We have reached a stage where you only need to worry about any of this if your primary audience (e.g. in a work/institution/corporate setting) are tied to the use of (most likely) Internet Explorer (a browser that Microsoft themselves do not want people to use any more). If that describes your situation then Source will not be the best solution for you. For everyone else, Source lets you exploit these latest web standards to build stunning, lightweight websites in RapidWeaver.
Read on for more specific information about all of this.
CSS Grid / Flexbox
Our 2 Grid stacks enable us to create stunning layouts and also make use of powerful alignment options. They do this using CSS Grid (Grid Plus) and Flexbox (Grid and Grid Plus).

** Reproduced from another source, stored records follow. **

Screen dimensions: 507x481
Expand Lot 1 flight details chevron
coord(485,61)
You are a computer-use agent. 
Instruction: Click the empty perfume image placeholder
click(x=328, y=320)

You can see that there is very widespread browser support for each of these things on the following web pages:
CSS variables are a great way of setting up things (like colours) and having these readily available to use (via a variable name) wherever we want to on our site. (See how to use the Source colour variables here). It is a really simple and efficient approach, for example to set up a colour once and have it cascade across wherever that variable is used. CSS variables also have very widespread browser support.
In addition to all of this, the Source Addon pack allows you to present a Dark Mode version of your web pages. To do this we use the 'prefers-dark-mode' media query. This media query is the new and therefore has less browser support (it is still supported in the latest versions of all the main browsers though!). The lack of support however has absolutely no impact in unsupported browsers as visitors to the page will simply see the 'light / normal' version of your site.

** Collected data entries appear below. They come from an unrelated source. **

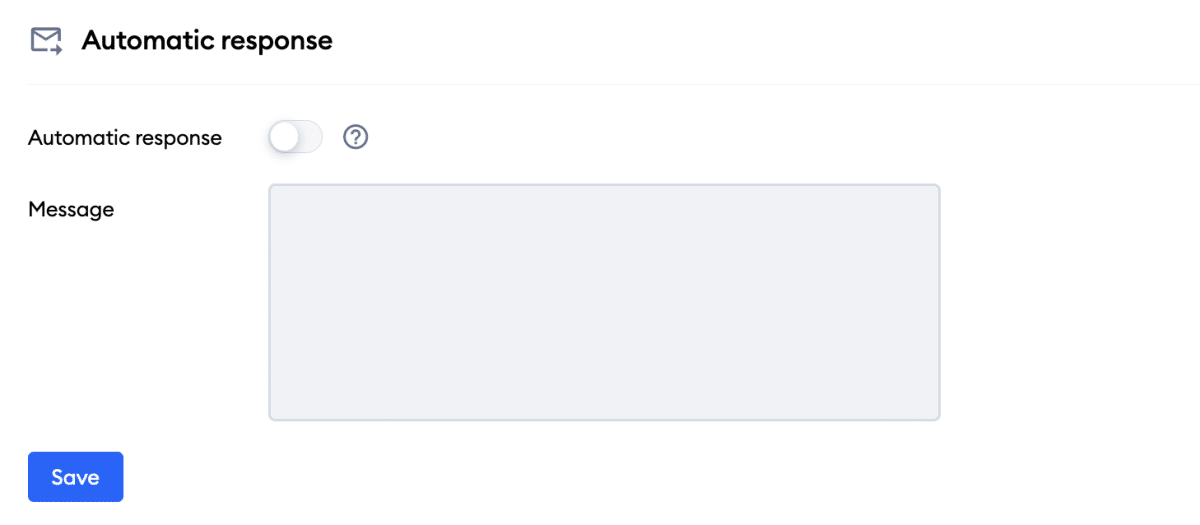1200x525 pixels.
Task: Click the bold Automatic response title text
Action: pos(207,41)
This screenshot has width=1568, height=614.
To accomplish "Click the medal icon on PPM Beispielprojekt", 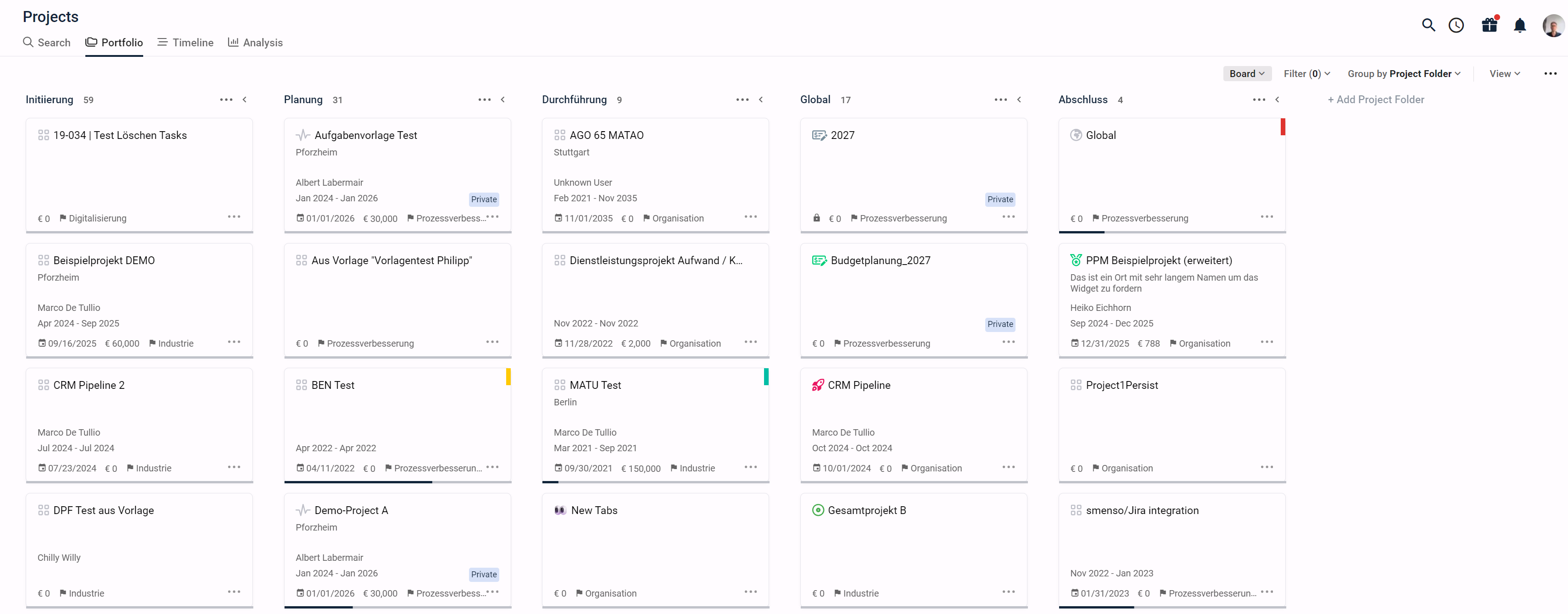I will pyautogui.click(x=1076, y=260).
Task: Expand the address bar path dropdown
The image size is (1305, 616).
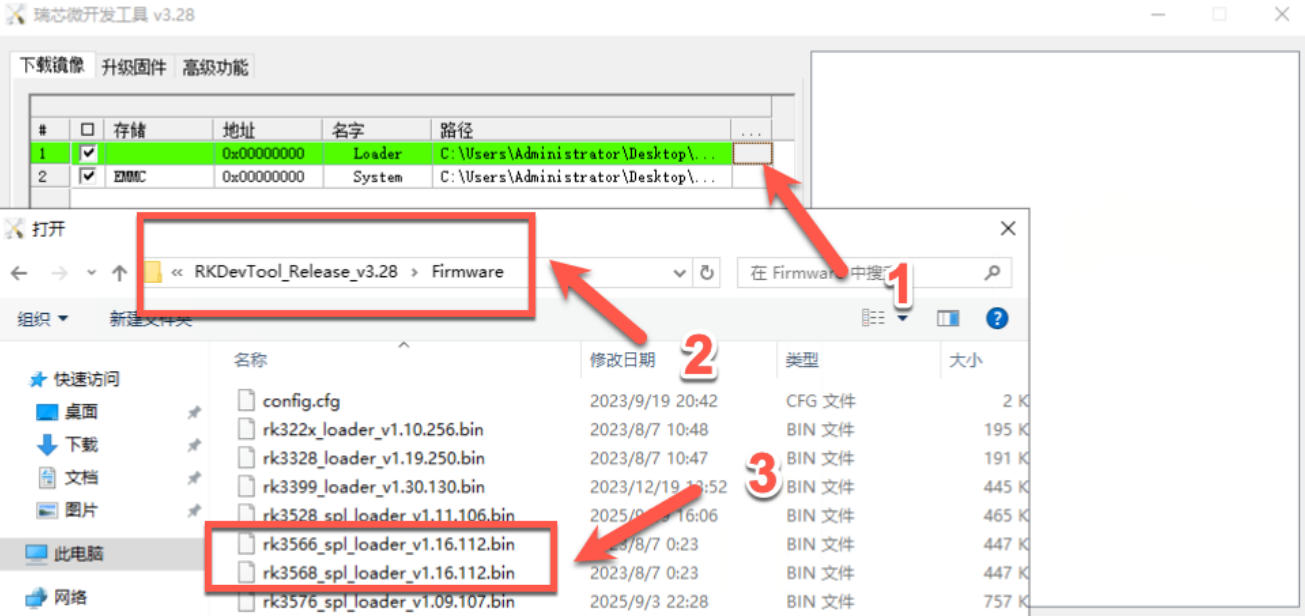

Fallback code for unsupported browsers
Source deliberately offers only very limited 'fallback' code for browsers that cannot support these elements of CSS. Adding support not only adds more code to the page but it also it's often argued (example, other example) that implementing support actually accentuates the problem as it enables people to stay with old browsers much longer than they should and limits what we as web designers are able to achieve. And lets not forget, it is not good for the users either for them to still be using these browsers (slow, security issues etc). Microsoft don't even want people using Internet Explorer any more and see it more as a 'compatibility solution' (article here).
We have added some fallback support so that pages should still be largely displayed in a readable format.

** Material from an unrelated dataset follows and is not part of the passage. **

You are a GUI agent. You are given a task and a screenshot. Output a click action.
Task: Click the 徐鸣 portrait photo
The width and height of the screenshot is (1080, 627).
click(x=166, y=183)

What does this mean for me?
If you know that a significant section of your audience do use older browsers (perhaps Internet Explorer in a workplace institution) then Source will likely not be the best choice of framework for you.
If you have a normal distribution of old browser users then it is nearing a stage where the numbers are almost negligible.
It is good practice to display an advisory message to people visiting your page on an older browser. As such, there is an optional setting in the main Source stack that you can set so that a message will display for anyone using an unsupported browser. You can also change the text of this and set whether it should be dismissible or not.